_Instructions to follow_: What is needed here is every entry, retyped exactly.

[Collection entries]
******

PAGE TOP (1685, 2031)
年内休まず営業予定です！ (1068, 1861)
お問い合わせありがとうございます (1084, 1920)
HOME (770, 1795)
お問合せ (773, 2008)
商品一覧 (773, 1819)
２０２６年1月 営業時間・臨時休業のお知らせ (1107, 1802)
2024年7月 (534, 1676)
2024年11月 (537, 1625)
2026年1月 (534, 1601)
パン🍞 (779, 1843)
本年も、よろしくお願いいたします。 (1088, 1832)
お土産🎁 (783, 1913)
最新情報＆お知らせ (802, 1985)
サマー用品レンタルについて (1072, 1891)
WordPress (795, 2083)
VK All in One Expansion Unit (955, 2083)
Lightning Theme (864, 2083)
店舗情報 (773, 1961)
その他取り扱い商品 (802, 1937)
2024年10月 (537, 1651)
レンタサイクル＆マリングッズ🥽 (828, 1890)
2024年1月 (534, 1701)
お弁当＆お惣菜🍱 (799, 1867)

******

_Response to the exercise_:
PAGE TOP (1685, 2031)
年内休まず営業予定です！ (1068, 1861)
お問い合わせありがとうございます (1084, 1920)
HOME (770, 1795)
お問合せ (773, 2008)
商品一覧 (773, 1819)
２０２６年1月 営業時間・臨時休業のお知らせ (1107, 1802)
2024年7月 (534, 1676)
2024年11月 (537, 1625)
2026年1月 (534, 1601)
パン🍞 (779, 1843)
本年も、よろしくお願いいたします。 (1088, 1832)
お土産🎁 (783, 1913)
最新情報＆お知らせ (802, 1985)
サマー用品レンタルについて (1072, 1891)
WordPress (795, 2083)
VK All in One Expansion Unit (955, 2083)
Lightning Theme (864, 2083)
店舗情報 (773, 1961)
その他取り扱い商品 (802, 1937)
2024年10月 (537, 1651)
レンタサイクル＆マリングッズ🥽 (828, 1890)
2024年1月 (534, 1701)
お弁当＆お惣菜🍱 (799, 1867)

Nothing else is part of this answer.